En este Duodécimo Domingo del Tiempo Ordinario, leemos la siguiente historia sobre cómo Jesús calmó una tormenta en el mar:
“Al atardecer de ese mismo día, les dijo: ‘Crucemos a la otra orilla’. Ellos, dejando a la multitud, lo llevaron a la barca, así como estaba. Había otras barcas junto a la suya. Entonces se desató un fuerte vendaval, y las olas entraban en la barca, que se iba llenando de agua. Jesús estaba en la popa, durmiendo sobre el cabezal. Lo despertaron y le dijeron: ‘¡Maestro! ¿No te importa que nos ahoguemos?’. Despertándose, él increpó al viento y dijo al mar: ‘¡Silencio! ¡Cállate!’. El viento se aplacó y sobrevino una gran calma. Después les dijo: ‘¿Por qué tienen miedo? ¿Cómo no tienen fe?’. Entonces quedaron atemorizados y se decían unos a otros: ‘¿Quién es este, que hasta el viento y el mar le obedecen’” (Marcos 4: 35-41).
Aunque esta historia es hermosa e intrigante en sí misma, tiene un significado más profundo y duradero que perdurará en el tiempo. La moraleja de la historia es que Jesús está con nosotros siempre. Podemos recurrir a él en las tormentas de nuestras vidas. Y como Jesús es Dios el Hijo, podemos decir: “Dios está siempre con nosotros”.

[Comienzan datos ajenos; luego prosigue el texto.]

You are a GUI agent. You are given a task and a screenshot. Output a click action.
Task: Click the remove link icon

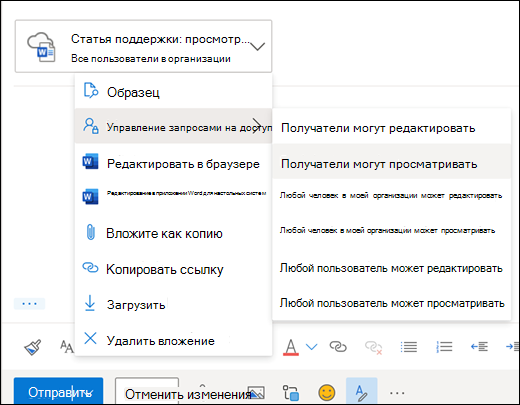373,347
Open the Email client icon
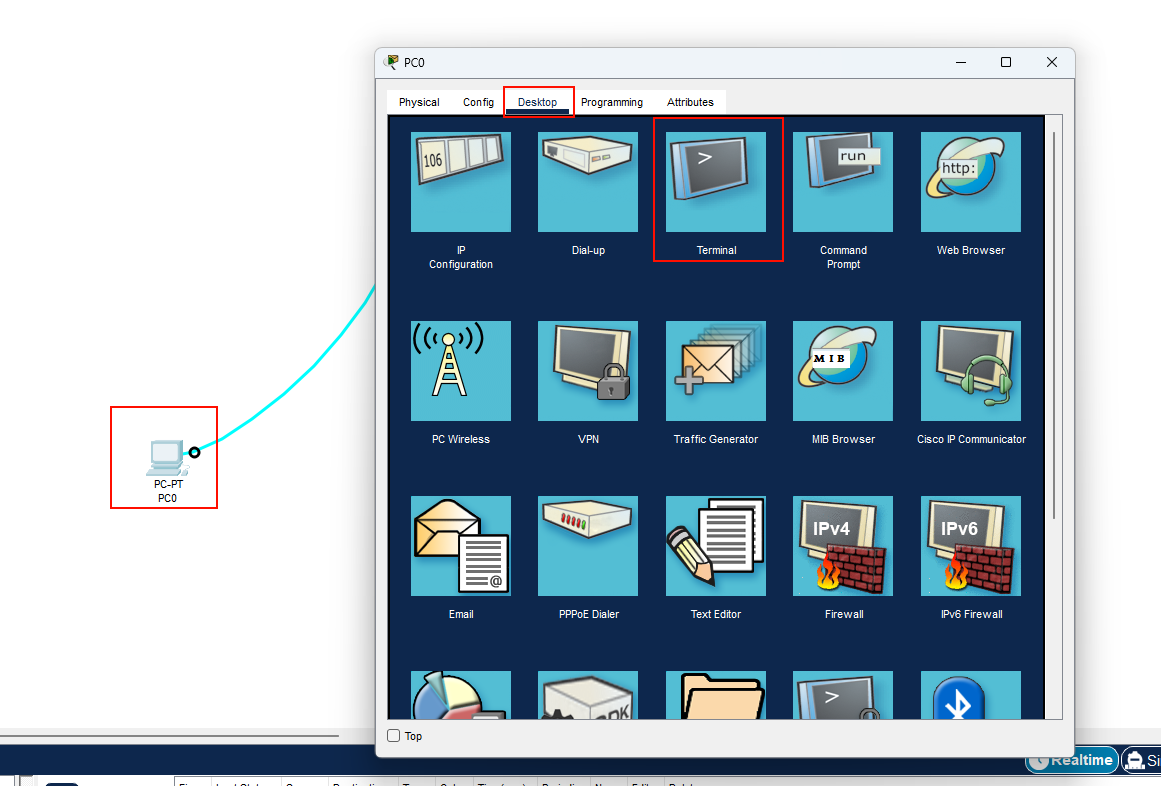This screenshot has height=786, width=1161. pyautogui.click(x=460, y=547)
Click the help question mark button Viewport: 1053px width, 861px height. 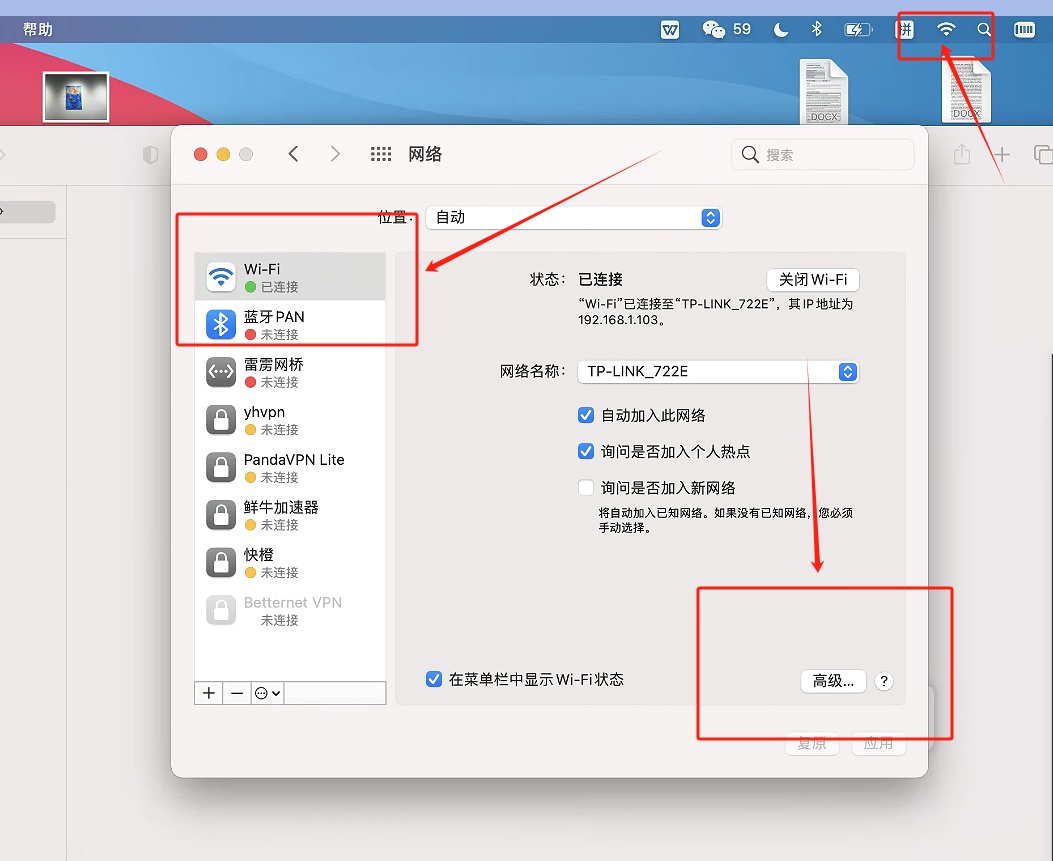[x=883, y=681]
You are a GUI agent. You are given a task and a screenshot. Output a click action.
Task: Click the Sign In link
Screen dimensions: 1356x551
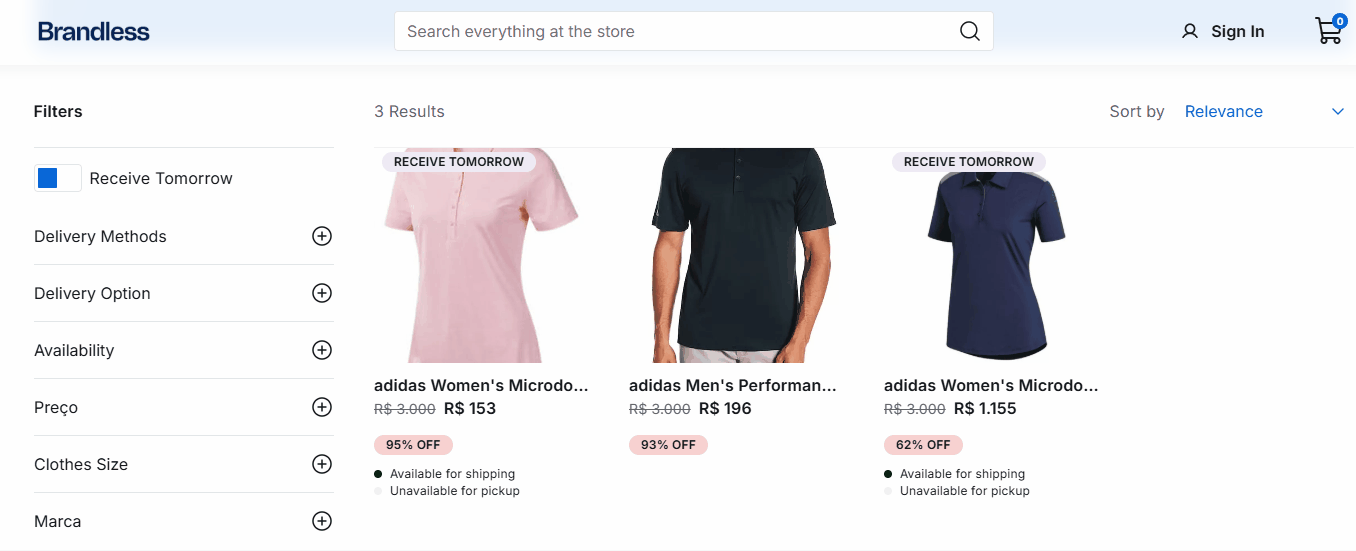click(x=1237, y=31)
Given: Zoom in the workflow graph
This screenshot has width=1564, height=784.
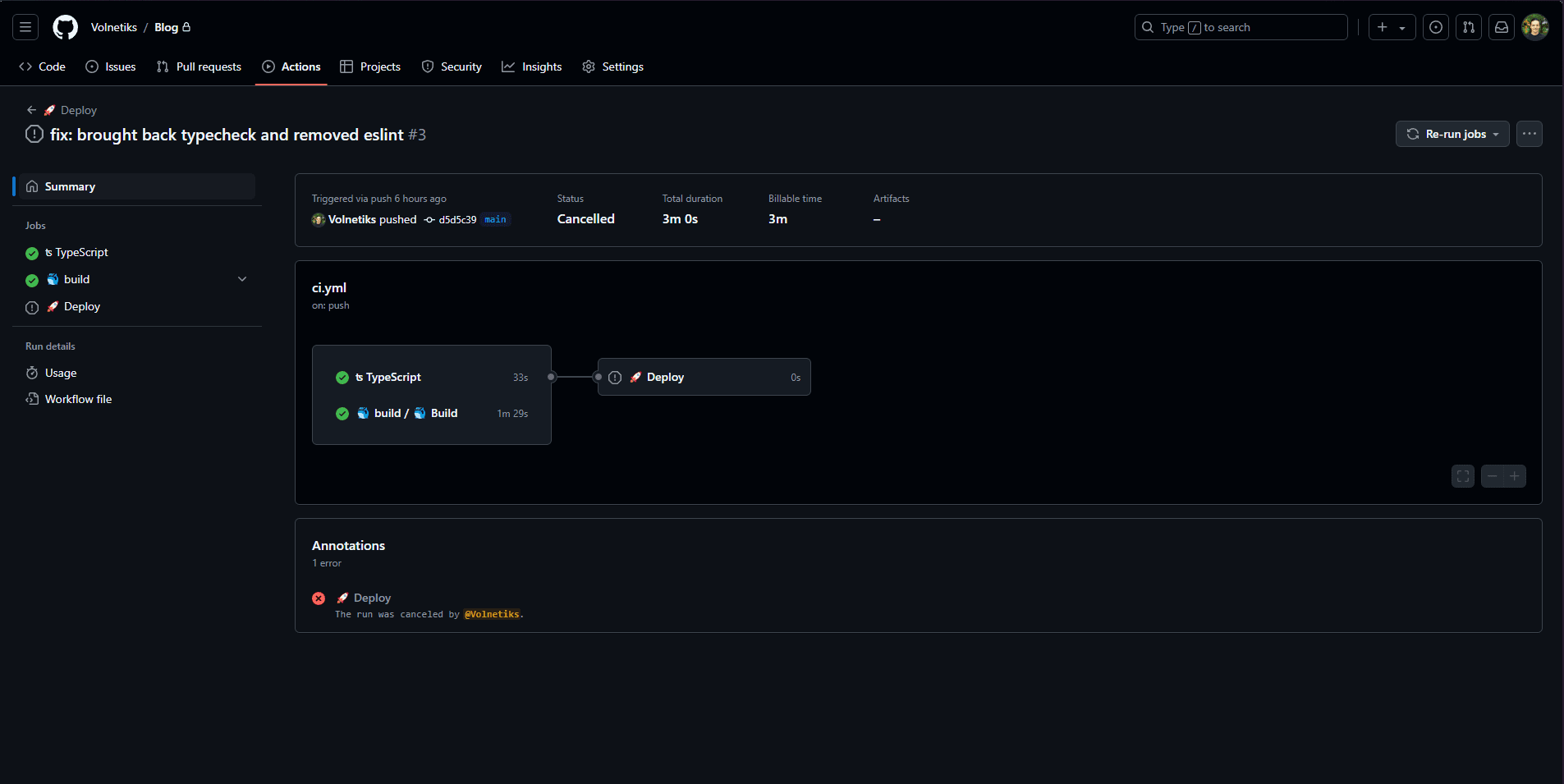Looking at the screenshot, I should pyautogui.click(x=1515, y=476).
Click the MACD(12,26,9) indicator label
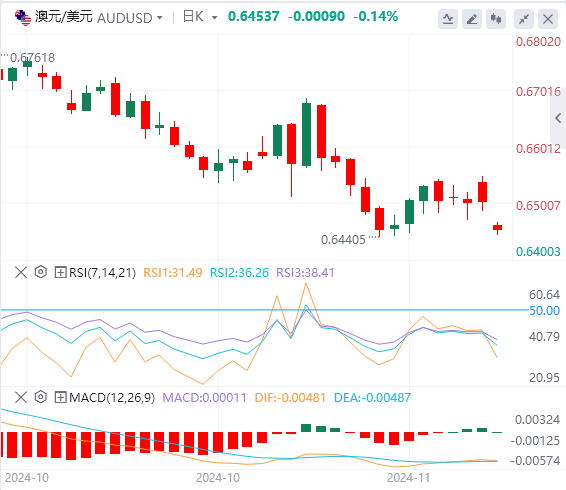The height and width of the screenshot is (490, 566). [112, 398]
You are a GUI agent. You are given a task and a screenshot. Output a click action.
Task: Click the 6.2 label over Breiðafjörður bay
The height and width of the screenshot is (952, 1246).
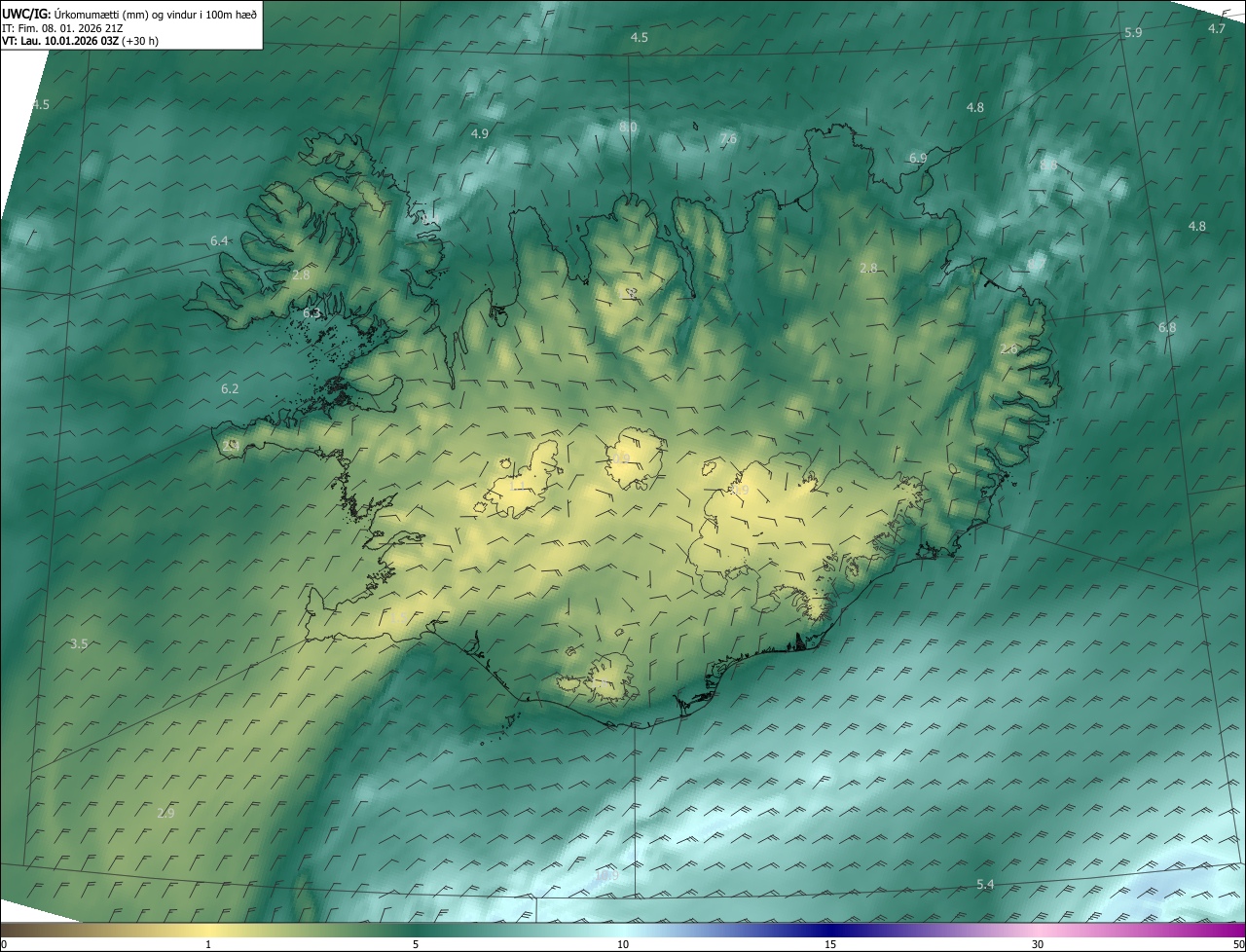(230, 388)
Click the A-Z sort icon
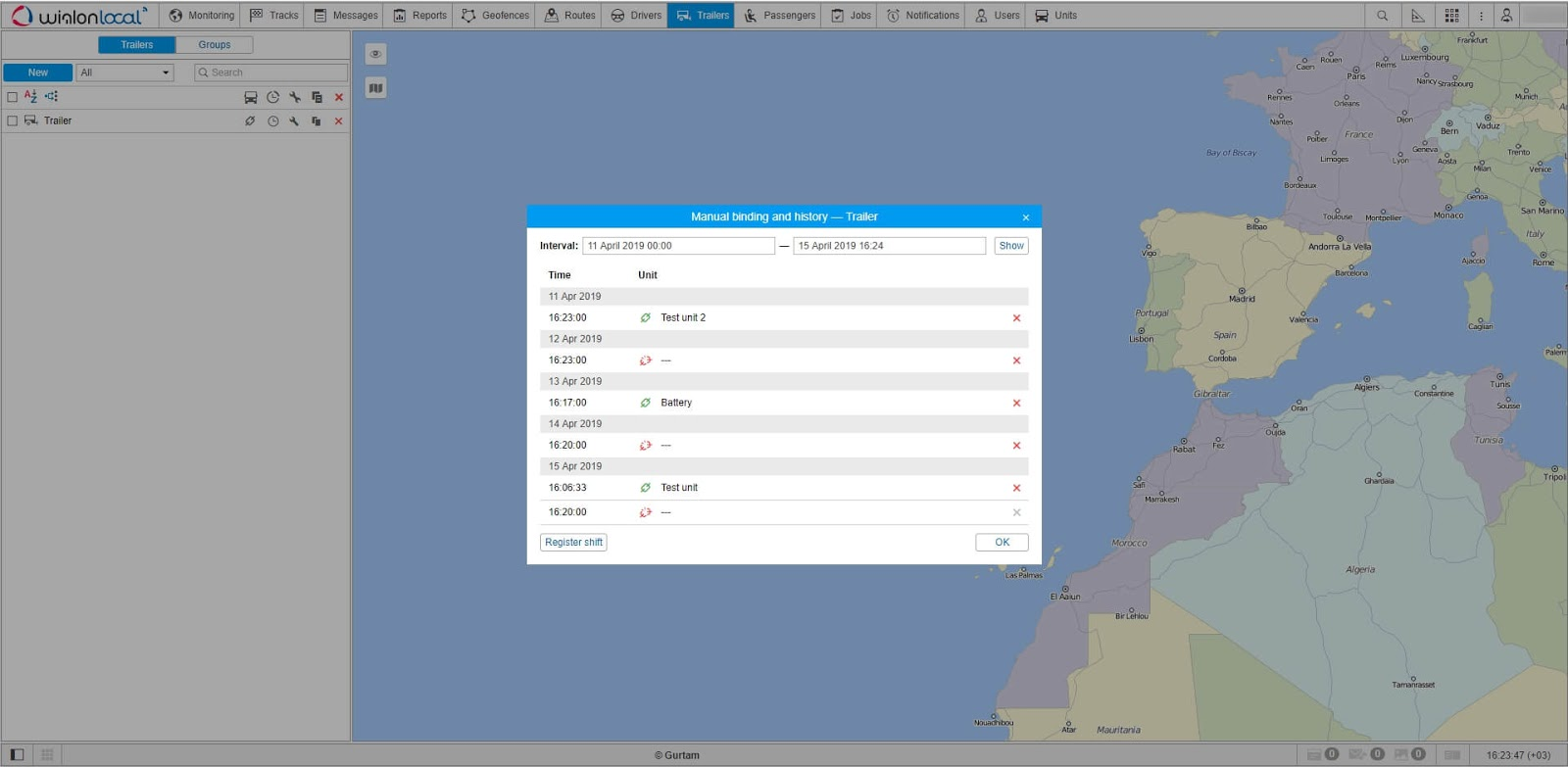Image resolution: width=1568 pixels, height=767 pixels. coord(30,97)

Aunque lo más probable es que no estemos en barcos navegando por el océano, todos experimentamos “tormentas” en nuestras vidas: amores perdidos; muertes de seres queridos; empleos perdidos; problemas de salud; dificultades con los niños; problemas financieros; y muchas otras cosas. Y, aunque a veces sentimos que estamos solos, y que Dios no está cuidando de nosotros, Dios siempre está de servicio y siempre a cargo.
Eso no significa que todo se solucionará como queremos, pero con fe recibiremos las gracias para afrontar lo que Dios tenga pensado para nosotros.